— Die Aufgabe —
Schreibe im Text über das Album „monophobia“ alles von „Ein volles Programm, das“ bis hinunter zu „nur so strotzen.“ neu und setze dabei „Apfelsaft“ an die Stelle von „Himbeersaft“.

Drei Jahre mussten VINEGAR HILL-Fans auf eine neue Veröffentlichung warten. Eine lange Zeit. VINEGAR HILL haben diese Zeit allerdings nicht mit Relaxen und Biertrinken im Leobener Kulturbeisl Habakuk tot geschlagen, zumindest nicht ausschließlich, sondern hatten eine dicht gedrängte Agenda abzuarbeiten: Zahlreiche Konzerte (Höhepunkt war sicherlich der von Fans gefeierte Auftritt am Nova Rock 2015), zeitraubende Tätigkeiten für den Verein "Band Meets Band", zwei Mitgliederwechsel (Dominik Stadler, Gesang und Oliver Seebacher, Gitarre) und die Arbeit an der aktuellen Veröffentlichung "monophobia".

Ein volles Programm, das andere Bands vermutlich an den Rand des Burn-Outs getrieben hätte. Aber Steirerblut ist bekanntlich koa Himbeersaft, sondern eine energetisierende Mischung aus Kernöl und Gösser Bier und so ist von Ermüdungserscheinungen nichts zu bemerken. Im Gegenteil, die arbeitsreichen Jahre haben das metallische Schaffen der Band positiv beeinflusst: Reifer und selbstbewusster denn je bolzen sich VINEGAR HILL auf "monophobia" durch neun Melodic-Death-Metal-Songs (inklusive der vorab veröffentlichten Bonustracks "Faint Cold Fear" und "Firebirds"), die vor ansteckender Energie und Spielfreude nur so strotzen.

— Bereitgestellte Daten —

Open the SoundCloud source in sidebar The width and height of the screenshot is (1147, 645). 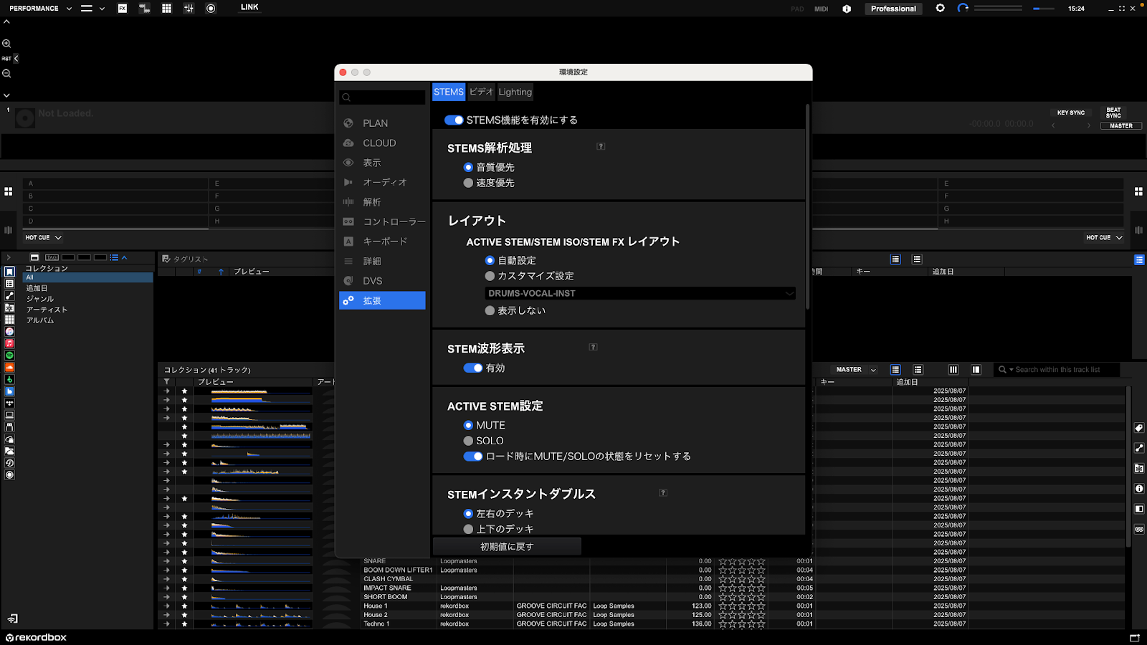point(9,368)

— Vollständige Ausgabe —
Ein volles Programm, das andere Bands vermutlich an den Rand des Burn-Outs getrieben hätte. Aber Steirerblut ist bekanntlich koa Apfelsaft, sondern eine energetisierende Mischung aus Kernöl und Gösser Bier und so ist von Ermüdungserscheinungen nichts zu bemerken. Im Gegenteil, die arbeitsreichen Jahre haben das metallische Schaffen der Band positiv beeinflusst: Reifer und selbstbewusster denn je bolzen sich VINEGAR HILL auf "monophobia" durch neun Melodic-Death-Metal-Songs (inklusive der vorab veröffentlichten Bonustracks "Faint Cold Fear" und "Firebirds"), die vor ansteckender Energie und Spielfreude nur so strotzen.